Although the need to provide a far more adequate theological interpretation of biblical law remains primarily the task of the theologian and ethicist, the modern Old Testament scholar can aid in making available pertinent information from his discipline. [*]According to Childs, then, the theologian needs the exegete, yet given the importance of "correct context," the exegete also needs the theologian. In the context of a discussion of the Christian appropriation of Biblical law, here is an example of what Childs thinks the exegete has to offer the theologian as part of the broader dialogue (he calls them "points that must be taken into consideration"):
- The historically conditioned nature of the Old Testament law, which includes the Decalogue, has emerged with an even greater clarity on the basis of close study of Ancient Near Eastern material.
- The Old Testament laws give evidence of having arisen in different historical periods and often performed different functions; there is, however, no clear patter of 'ethical progress' which can be established on the basis of Old Testament texts.
- Most modern New Testament scholars would seriously question whether Jesus ever intended to present 'a higher ethic'. Certainly his relation to the Old Testament was a different one entirely from that represented by the evolutionist.

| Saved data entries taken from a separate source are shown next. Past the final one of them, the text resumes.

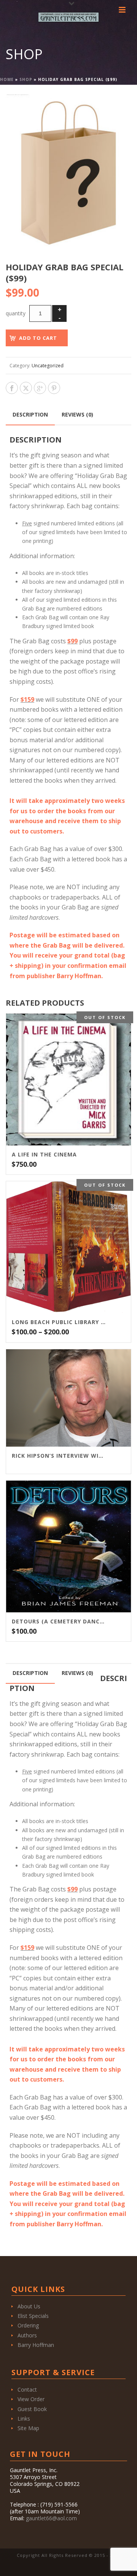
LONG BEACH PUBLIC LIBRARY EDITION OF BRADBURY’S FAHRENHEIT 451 (59, 1322)
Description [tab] (30, 414)
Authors (27, 2335)
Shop (25, 79)
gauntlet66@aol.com (51, 2518)
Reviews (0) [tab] (77, 414)
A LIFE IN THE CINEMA (44, 1154)
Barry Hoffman (36, 2344)
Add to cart (38, 337)
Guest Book (32, 2409)
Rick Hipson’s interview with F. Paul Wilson (59, 1455)
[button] (116, 109)
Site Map (28, 2428)
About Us (29, 2306)
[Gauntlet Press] (68, 17)
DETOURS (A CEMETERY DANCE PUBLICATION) (59, 1621)
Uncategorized (48, 365)
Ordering (28, 2325)
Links (24, 2418)
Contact (27, 2389)
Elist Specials (33, 2315)
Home (7, 79)
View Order (31, 2399)
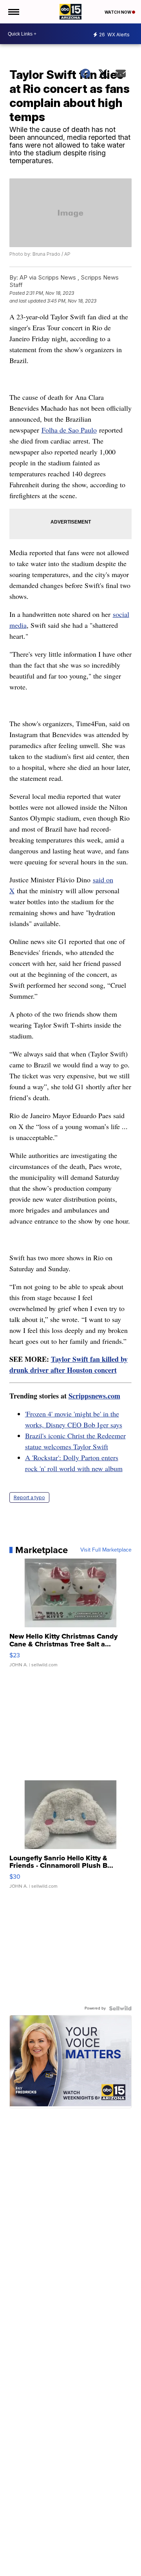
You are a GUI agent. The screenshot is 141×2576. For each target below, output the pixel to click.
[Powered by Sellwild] (120, 2008)
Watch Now (118, 12)
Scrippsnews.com (94, 1396)
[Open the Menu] (13, 11)
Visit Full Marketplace (106, 1550)
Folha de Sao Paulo (69, 430)
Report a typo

- Jewish interpretation of the Mosaic law cannot be dismissed by Christians as 'rigid' or 'legalistic' but it must be understood, first of all, on its own terms before engaging in a theological debate with Christian theology.
Again, several points should be made which affect the constructive task of developing an adequate theology of biblical law:
- The idealistic categories which admit divine inspiration only to what is regarded as 'eternally valid' or 'perfect' for all contexts must be firmly rejected in handling the Bible.The theological data of Old Testament law cannot be restricted by an a priori schema of values, symbols, ontology or the like.

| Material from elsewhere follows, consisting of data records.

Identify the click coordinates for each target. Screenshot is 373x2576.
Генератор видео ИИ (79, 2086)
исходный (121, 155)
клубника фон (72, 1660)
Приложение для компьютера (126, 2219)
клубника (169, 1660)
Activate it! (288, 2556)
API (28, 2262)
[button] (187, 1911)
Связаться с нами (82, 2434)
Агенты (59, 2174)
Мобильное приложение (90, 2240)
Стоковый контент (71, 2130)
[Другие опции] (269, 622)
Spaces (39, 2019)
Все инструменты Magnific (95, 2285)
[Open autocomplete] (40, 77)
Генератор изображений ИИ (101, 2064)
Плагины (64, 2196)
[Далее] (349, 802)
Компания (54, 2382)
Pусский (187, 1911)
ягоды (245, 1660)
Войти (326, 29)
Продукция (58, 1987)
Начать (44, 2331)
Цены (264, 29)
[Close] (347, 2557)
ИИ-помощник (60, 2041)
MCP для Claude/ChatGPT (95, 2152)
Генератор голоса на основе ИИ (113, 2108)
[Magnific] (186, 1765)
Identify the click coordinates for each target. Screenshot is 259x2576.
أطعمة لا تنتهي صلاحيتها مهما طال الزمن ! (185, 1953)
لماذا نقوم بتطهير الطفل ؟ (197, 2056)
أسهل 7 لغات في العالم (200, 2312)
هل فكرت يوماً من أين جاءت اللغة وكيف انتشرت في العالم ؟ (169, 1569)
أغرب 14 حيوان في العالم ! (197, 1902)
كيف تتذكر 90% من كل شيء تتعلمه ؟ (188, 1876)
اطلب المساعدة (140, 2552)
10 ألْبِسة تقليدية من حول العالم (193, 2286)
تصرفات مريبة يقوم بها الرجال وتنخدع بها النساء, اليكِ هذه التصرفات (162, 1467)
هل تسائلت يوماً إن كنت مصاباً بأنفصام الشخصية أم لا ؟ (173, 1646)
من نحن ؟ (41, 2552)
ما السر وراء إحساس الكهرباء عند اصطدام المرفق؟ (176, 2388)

- A theology of biblical law must relate specifically to the structuring of the concrete historical life of the people of God, who in ancient Israel, in the first-century church, and today continue to participate both in the kingdom of God and in the world.

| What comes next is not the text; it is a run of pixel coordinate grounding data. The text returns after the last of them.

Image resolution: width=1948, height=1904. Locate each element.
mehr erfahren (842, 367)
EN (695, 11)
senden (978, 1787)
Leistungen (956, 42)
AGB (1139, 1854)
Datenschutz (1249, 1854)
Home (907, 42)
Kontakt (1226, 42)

- All forms of law, Old and New Testament alike, must be ultimately judged in the light of the living God himself who has revealed himself in Jesus Christ through a life of complete faithfulness under the law.
I look forward to reading the recently published I am the Lord your God: Christian Reflections on the Ten Commandments, to see in what sense these theologians have responded to Childs' proposals.[*] Childs, Exodus, 496.